The contestants this year, extremely intelligent, gave interviews of which the judges stated were, "Well above the average".

Obviously, grammar fades next to a flouncy frock.

Although it isn't invariably true, a picture truly can be worth a thousand words sometimes. For proof, check out this image from an advertisement in the most recent issue of Pageant Life:

It certainly left us speechless.

The bimbos who read Pageant Life aren't just into jewellery and excess makeup; they also work out! I know this because a recent article had the catchy headline 'Warning: The Zone Can Be Beneficial To Your Health', an almost comprehensible article about heart rates when exercising. But it was all spoilt by the following sentence:

You wouldn't spend $2,000 on the wrong dress, so why would you spend hours working out for the wrong results?

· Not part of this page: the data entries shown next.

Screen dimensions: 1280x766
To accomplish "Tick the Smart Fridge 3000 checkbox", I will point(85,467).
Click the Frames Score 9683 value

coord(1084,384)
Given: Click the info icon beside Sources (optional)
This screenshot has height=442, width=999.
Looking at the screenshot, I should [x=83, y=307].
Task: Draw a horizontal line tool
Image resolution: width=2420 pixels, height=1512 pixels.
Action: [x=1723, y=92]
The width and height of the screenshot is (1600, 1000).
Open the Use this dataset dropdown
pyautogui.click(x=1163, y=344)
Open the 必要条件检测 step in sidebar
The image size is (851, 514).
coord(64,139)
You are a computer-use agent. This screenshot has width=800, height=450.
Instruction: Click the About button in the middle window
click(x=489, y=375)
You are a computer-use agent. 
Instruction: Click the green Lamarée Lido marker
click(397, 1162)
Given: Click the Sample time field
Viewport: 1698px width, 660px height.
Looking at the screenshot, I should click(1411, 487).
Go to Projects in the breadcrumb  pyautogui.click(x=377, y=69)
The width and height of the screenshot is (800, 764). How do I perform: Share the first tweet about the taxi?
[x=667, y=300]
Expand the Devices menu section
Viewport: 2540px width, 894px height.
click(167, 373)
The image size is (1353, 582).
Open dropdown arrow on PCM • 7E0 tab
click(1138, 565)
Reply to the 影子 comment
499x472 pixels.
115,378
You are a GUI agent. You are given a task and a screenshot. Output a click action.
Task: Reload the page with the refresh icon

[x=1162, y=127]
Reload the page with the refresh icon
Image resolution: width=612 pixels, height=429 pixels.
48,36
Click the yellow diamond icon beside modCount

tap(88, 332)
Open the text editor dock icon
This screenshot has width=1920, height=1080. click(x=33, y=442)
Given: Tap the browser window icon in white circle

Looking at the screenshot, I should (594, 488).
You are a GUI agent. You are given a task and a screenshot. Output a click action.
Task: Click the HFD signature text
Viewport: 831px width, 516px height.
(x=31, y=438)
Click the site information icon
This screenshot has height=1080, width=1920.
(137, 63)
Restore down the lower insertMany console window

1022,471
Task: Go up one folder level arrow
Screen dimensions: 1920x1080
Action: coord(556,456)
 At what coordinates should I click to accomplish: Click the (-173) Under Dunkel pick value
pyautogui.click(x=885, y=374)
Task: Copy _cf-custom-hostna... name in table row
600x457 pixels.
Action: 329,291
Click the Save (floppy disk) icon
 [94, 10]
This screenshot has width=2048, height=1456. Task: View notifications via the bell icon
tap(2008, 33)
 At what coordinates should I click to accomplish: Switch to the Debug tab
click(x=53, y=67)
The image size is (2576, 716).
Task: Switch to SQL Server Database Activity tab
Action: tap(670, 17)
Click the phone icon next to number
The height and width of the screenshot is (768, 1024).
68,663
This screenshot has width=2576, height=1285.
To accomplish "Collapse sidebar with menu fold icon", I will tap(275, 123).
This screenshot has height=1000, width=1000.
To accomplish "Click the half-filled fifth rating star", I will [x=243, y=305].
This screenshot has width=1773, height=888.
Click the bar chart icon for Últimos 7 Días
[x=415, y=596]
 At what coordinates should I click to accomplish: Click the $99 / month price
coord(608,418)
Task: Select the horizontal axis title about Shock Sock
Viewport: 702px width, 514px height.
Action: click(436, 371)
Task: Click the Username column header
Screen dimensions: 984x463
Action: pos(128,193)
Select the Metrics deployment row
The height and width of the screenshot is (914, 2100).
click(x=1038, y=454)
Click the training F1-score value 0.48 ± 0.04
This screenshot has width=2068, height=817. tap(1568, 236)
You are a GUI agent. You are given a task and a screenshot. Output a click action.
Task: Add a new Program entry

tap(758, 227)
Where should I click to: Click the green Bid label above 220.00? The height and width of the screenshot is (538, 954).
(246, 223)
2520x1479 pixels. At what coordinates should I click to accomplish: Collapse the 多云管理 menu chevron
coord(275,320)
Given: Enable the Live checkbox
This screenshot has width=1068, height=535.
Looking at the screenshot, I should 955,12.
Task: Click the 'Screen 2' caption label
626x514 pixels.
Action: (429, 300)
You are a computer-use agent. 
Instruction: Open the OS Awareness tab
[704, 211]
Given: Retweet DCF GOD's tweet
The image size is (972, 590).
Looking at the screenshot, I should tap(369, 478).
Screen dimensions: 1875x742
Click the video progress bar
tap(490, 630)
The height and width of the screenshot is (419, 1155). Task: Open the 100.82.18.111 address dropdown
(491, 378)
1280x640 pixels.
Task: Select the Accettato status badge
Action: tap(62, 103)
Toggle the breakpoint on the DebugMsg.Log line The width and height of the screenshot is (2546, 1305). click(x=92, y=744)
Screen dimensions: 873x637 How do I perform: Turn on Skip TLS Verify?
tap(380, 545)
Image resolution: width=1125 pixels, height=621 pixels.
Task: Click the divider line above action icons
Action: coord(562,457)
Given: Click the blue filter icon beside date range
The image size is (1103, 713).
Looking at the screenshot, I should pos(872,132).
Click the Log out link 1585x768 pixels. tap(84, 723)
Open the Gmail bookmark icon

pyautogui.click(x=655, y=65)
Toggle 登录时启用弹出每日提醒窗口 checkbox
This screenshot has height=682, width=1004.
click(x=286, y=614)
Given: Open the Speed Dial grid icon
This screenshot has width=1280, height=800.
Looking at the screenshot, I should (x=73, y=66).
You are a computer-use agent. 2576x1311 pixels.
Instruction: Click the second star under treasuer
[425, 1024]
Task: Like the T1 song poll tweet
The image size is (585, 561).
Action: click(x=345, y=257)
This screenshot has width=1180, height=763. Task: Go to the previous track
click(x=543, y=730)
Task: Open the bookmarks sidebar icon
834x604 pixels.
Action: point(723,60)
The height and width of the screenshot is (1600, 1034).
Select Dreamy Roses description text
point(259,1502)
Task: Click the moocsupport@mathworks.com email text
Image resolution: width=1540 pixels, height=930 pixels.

As anyone who has ever trawled through the pages of Pageant Life knows, lots of people appear to be spending lots of money on the wrong dress. We haven't time to do an exhaustive survey here, but we think that this dress alone proves the point:

We feel sure you'll agree.

The complex problems of living in a multiracial society haven't escaped the editorial team at Pageant Life, even if the realities of the world in general have managed to slip past them at the speed of a skunk. Here's an extract from a (paid) article on 12-year old aspiring beauty queen Tracy Chisman:

Traci realizes that these goals require hard work and dedication from any individual, but being multiracial she, realizes that it will require overcoming many obstacles on her way to success.

While Traci struggles with her obstacles, we hope the Pageant Life editorial team learn how to use the English language.

As we've pointed out before, sometimes the funniest bits in Pageant Life are the advertisements. That's certainly the case with this enigmatic piece placed by a company known only as 'The Allens':

The BEST just got BETTER!
New 15" SPIRAL scepter shafts on ALL Rhinestone Scepters!
Plus 18" REFRACTIVE shafts on ALL Economy Scepters!
From YOUR crown supplier . . . The ALLENS

Quite frankly, we're shocked. We thought that peageant participants were all-American girls who didn't know anything about shafting.